La pandemia ha mostrado que la economía es una manera muy limitada de organizar la vida humana y de decidir quién es importante y quién no. La “zona crítica”, una frase acuñada por el autor de “We Have Never Been Modern”, evita el escapismo y obliga a reconocer que vivimos en un planeta de recursos limitados que no podemos explotar a nuestro antojo sin hacerlo estallar en mil pedazos. La vida, observa Latour siguiendo la hipótesis Gaia de James Lovelock, se las arregla para establecer las condiciones de su propia existencia. Y en ese sentido Gaia no es un concepto, sino la vida misma que se abre paso como lo ha hecho desde hace millones de años. Lo que nos lleva a un cauto optimismo respecto a una “rehumanización” de nuestra destructiva especie luego de que esta prueba haya terminado. Para que ello ocurra, el debate debe proseguir y las posibilidades de una realidad alternativa, en especial el derecho a una vida digna para todos los pobladores de este desventurado planeta, deben ser discutidas en múltiples foros.
“Sí a la vida a pesar de todo” es el título de uno de los libros de Viktor Frankl, quien perdió a su padre, madre y hermano en un campo de concentración del cual salió vivo de milagro. El sobreviviente del horror comenzó su relato afirmando que la vida, la Gaia de Latour y Lovelock, merecía vivirse exclusivamente por la dignidad que ella entrañaba. Añadiendo, a renglón seguido, lo que realmente significó la experiencia del Holocausto para el mismísimo concepto de humanidad. Frankl advirtió que situaciones que parecían presagiar el “fin del mundo” incubaban tanto el derrotismo como un optimismo naif de los que no lograban entender la magnitud de la crueldad humana.
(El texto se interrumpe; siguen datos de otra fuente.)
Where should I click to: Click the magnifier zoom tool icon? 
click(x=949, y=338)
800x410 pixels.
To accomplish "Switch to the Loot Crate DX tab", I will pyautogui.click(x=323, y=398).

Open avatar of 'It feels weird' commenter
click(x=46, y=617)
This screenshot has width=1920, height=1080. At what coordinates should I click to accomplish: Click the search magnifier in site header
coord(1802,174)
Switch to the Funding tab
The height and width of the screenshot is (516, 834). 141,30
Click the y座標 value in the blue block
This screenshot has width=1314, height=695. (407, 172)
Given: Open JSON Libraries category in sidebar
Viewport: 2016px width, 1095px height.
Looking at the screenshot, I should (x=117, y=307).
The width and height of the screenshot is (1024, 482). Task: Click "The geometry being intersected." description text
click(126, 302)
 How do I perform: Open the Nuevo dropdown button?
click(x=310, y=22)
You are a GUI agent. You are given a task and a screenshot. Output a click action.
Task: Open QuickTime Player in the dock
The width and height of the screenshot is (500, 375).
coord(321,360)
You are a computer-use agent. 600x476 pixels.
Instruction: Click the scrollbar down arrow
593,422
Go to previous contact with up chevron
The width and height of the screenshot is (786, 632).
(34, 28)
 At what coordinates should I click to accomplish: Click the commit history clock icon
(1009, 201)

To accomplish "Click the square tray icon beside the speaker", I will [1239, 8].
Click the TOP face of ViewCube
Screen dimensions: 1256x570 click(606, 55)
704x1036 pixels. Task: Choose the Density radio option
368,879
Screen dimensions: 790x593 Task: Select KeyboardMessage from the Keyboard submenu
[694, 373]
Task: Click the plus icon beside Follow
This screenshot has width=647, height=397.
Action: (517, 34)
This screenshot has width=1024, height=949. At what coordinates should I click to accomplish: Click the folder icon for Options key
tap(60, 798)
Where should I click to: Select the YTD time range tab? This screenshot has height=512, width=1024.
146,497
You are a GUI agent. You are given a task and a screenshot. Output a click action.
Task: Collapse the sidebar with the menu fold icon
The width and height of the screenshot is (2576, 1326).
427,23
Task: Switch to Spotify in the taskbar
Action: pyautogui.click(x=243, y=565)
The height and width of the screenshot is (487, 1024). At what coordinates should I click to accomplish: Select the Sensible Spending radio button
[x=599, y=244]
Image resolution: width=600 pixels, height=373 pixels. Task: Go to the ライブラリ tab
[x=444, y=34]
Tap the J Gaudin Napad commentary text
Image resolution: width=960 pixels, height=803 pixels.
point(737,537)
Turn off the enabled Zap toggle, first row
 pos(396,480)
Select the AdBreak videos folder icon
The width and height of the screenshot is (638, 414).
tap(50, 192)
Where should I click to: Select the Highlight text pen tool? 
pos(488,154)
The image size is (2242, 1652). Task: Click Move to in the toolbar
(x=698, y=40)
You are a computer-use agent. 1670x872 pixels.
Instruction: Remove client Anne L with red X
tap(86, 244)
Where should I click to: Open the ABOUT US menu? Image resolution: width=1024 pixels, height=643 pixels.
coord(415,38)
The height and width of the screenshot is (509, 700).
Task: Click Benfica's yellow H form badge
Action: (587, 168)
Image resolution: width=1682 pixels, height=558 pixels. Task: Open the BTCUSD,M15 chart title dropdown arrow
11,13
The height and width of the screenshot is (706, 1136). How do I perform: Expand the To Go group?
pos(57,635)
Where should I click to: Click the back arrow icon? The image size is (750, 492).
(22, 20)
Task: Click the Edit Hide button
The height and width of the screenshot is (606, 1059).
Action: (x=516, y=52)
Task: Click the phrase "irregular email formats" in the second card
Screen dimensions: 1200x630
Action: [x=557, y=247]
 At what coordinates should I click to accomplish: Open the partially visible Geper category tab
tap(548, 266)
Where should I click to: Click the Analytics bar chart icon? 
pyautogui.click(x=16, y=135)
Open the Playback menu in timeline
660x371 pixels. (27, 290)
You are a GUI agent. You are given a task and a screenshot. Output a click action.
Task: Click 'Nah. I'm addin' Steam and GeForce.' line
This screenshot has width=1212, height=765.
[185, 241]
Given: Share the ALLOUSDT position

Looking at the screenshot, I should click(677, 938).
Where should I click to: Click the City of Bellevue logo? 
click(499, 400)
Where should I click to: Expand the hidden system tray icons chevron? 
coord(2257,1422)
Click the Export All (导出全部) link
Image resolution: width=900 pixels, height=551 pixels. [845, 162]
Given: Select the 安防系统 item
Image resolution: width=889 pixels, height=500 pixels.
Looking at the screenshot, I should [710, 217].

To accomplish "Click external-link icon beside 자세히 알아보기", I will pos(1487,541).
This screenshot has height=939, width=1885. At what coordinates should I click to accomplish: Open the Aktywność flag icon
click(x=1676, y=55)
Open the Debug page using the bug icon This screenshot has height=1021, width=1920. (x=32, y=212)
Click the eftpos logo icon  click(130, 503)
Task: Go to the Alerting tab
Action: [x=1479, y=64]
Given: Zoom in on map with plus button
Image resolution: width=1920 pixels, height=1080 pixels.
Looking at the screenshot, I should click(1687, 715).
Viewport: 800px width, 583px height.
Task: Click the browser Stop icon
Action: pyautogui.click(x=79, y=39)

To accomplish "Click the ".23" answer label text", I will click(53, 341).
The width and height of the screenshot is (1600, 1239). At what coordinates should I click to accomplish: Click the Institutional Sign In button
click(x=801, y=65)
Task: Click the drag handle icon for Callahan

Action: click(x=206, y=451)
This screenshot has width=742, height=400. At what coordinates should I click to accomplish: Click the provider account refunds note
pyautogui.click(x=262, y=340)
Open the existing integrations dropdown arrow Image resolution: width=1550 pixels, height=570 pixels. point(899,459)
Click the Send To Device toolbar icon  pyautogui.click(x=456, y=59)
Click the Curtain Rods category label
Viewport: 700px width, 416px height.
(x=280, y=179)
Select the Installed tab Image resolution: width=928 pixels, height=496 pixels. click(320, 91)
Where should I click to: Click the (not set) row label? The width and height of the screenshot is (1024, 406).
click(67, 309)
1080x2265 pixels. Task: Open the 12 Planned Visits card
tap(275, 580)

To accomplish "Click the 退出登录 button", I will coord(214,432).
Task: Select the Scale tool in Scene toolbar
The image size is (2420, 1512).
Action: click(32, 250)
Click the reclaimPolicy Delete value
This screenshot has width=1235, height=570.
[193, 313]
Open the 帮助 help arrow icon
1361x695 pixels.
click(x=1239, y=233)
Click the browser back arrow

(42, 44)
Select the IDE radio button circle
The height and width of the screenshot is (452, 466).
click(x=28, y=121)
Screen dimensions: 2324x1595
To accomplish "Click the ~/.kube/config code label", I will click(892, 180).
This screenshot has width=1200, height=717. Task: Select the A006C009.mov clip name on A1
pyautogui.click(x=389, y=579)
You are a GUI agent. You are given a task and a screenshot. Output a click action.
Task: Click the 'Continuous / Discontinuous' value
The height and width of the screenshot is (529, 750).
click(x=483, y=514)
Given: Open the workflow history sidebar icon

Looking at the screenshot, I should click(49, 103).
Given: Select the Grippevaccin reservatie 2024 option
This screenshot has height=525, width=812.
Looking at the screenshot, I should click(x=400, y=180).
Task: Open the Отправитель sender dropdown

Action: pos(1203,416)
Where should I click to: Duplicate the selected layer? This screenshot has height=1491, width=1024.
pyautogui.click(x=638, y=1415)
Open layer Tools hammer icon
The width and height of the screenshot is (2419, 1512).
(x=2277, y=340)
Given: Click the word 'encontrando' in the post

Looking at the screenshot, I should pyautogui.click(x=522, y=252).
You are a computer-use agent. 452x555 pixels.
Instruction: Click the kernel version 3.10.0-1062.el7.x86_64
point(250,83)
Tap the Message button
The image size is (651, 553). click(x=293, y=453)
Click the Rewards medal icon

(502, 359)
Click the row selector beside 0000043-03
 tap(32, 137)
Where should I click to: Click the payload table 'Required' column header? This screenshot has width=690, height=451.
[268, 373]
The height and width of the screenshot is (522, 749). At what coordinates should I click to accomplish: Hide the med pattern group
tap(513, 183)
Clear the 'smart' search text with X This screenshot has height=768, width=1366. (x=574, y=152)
Ambas respuestas surgían, básicamente, de un nihilismo que no llevaba a ningún lugar. Al igual que su colega Erich Fromm, Frankl opinaba que la única manera de trascender la ociosidad del optimismo y el pesimismo era la fe incontrastable en el espíritu humano. En el contexto de un mundo suspendido y con la muerte al frente, todo se hallaba reducido a la “mera existencia” porque lo no esencial había sido eliminado en un ámbito donde las personas eran meros números sin futuro a la vista. La lectura de Frankl resulta muy apropiada en estos tiempos, donde, en un contexto totalmente diferente, nos volvemos a enfrentar al encierro y a la precariedad de la vida amenazada por un virus mortal que nos está robando horas, días, meses e, incluso, si nos infectamos, la propia vida. Y en ese escenario sombrío caben unas reflexiones finales de James Baldwin, autor de “I Am Not Your Negro”, para quien el enigma por resolver no era lo que uno esperaba de la vida, sino lo que la vida esperaba de los hombres. En breve: ¿qué tarea nos estaba esperando en la vida, para realmente merecerla? Ojalá que encontremos la respuesta que restaure una humanidad con futuro sostenible y esta cuarentena/encierro que, para algunos, parece infinito haya valido la pena.